Во-первых, мы могли начать воспринимать себя как рациональных индивидов. Поскольку теперь можно было сознательно моделировать процесс формирования связных мыслей в соответствии с некоторым набором абстрактных логических правил, мы могли также сформировать концепцию существа, активно стремящегося к такой связности. Мы уже знали, что у нас есть эмоции, что мы - биологические существа с потребностями и влечениями, следующими логике выживания. Теперь мы начали понимать, что для нас существует другой - возможно, противоречивый - способ следовать определенной логике. На этот раз это была логика интеллектуальной целостности, необходимости сделать непрозрачную часть вашего PSM как можно более целостной.
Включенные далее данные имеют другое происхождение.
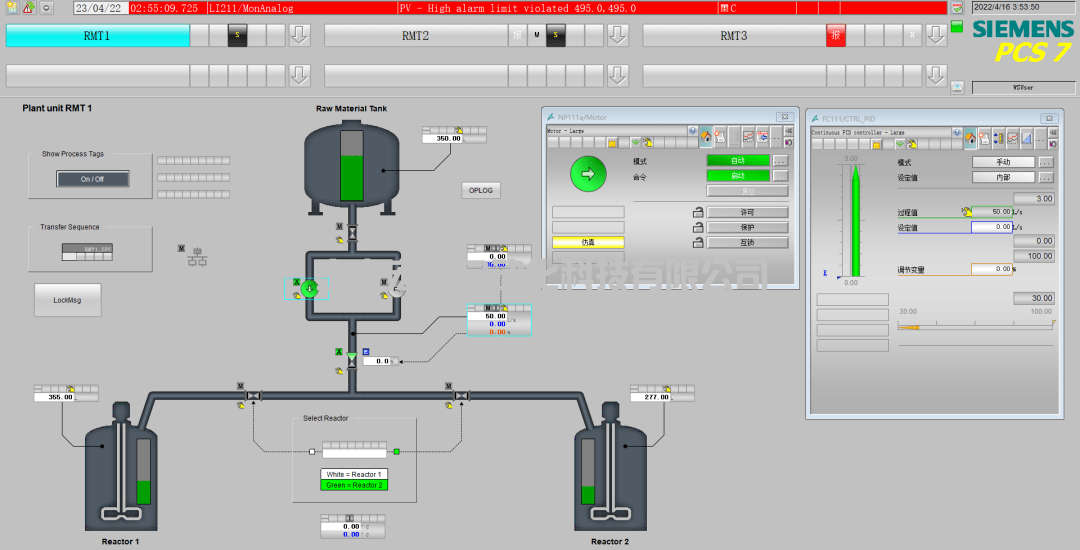
Task: Open the trend view icon in PID faceplate
Action: [x=1012, y=138]
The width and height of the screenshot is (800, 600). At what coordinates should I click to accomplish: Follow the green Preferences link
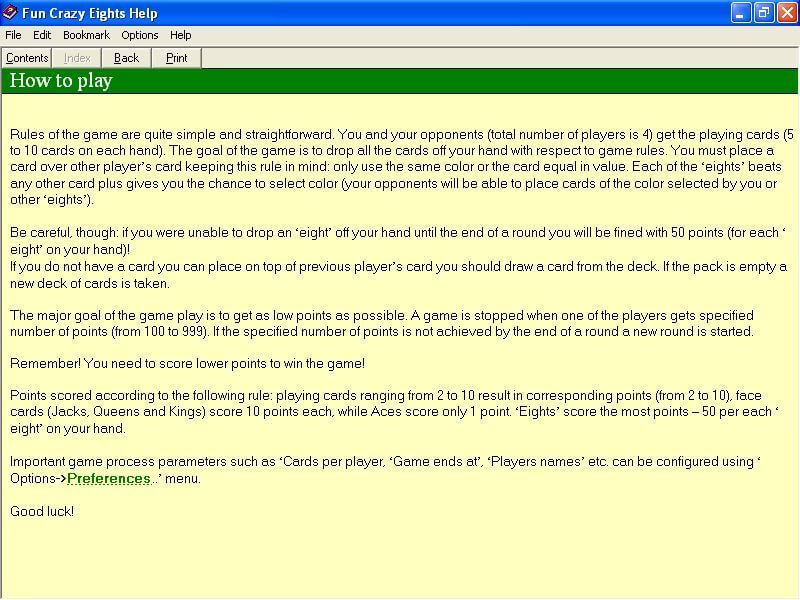coord(109,479)
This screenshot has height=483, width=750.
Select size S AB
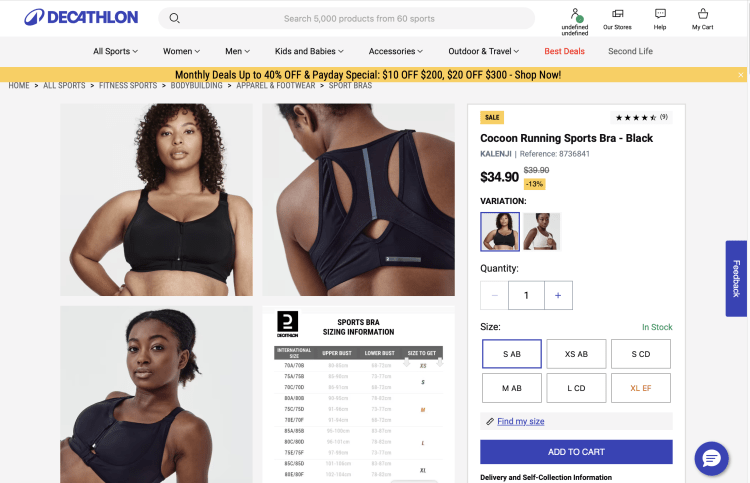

Это была логика того, чтобы иметь как можно меньше противоречивых мыслей. Это была логика сохранения истины. А еще это была логика рационального агентства, преследования собственных целей путем их упорядочивания в последовательную иерархию, и логика попыток получить знания для достижения этих целей, чтобы постоянно минимизировать разницу между ментальной репрезентацией и уже обнаруженной реальностью. Мы ощущали себя индивидуальными существами, которые, по крайней мере в определенной степени, также являлись рациональными субъектами. Хотя наша ПСМ теперь постоянно разделялась на непрозрачную и прозрачную части, наш мозг каким-то образом справлялся с тем, чтобы она оставалась единой репрезентативной структурой, и тем самым позволял нам феноменально владеть этим новым свойством самих себя. Позже мы даже нашли новое лингвистическое понятие для описания этого нового свойства. Мы назвали его личностью.

Во-вторых, теперь мы могли начать осознавать тот факт, что мы являемся социальными субъектами, глобально доступными для внимания, когнитивной обработки и контроля действий. В частности, мы могли бы начать сознательно переживать тот факт, что, будучи социальными существами, мы связаны друг с другом не только общей логикой выживания, то есть через наши тела и эмоции, но и как рациональные личности. Новое феноменальное свойство личности теперь могло начать разворачивать свой функциональный профиль. Поскольку оно сделало эту радикально новую информацию глобально доступной для управления сознательными действиями, для лингвистического отчета и коммуникации, для самоописания и критического обсуждения, теперь мы могли также делиться этой информацией. Наша ПСМ позволила нам объединить наши когнитивные ресурсы. Конечно, как мы уже видели в этой книге, интерсубъективность начинается на бессознательном уровне и впоследствии опосредуется через совершенно неконцептуальные и непропозициональные уровни ПСМ. Но теперь мы обрели ПСМ себя как личности, как рациональные индивиды. Рациональные индивиды способны к рациональной интерсубъективности, потому что они могут зеркально отражать друг друга в совершенно иной манере. В этот момент взрывообразно разворачивается целый каскад функциональных трансформаций, инстанций новых функциональных свойств через глобальную доступность новых репрезентативных содержаний.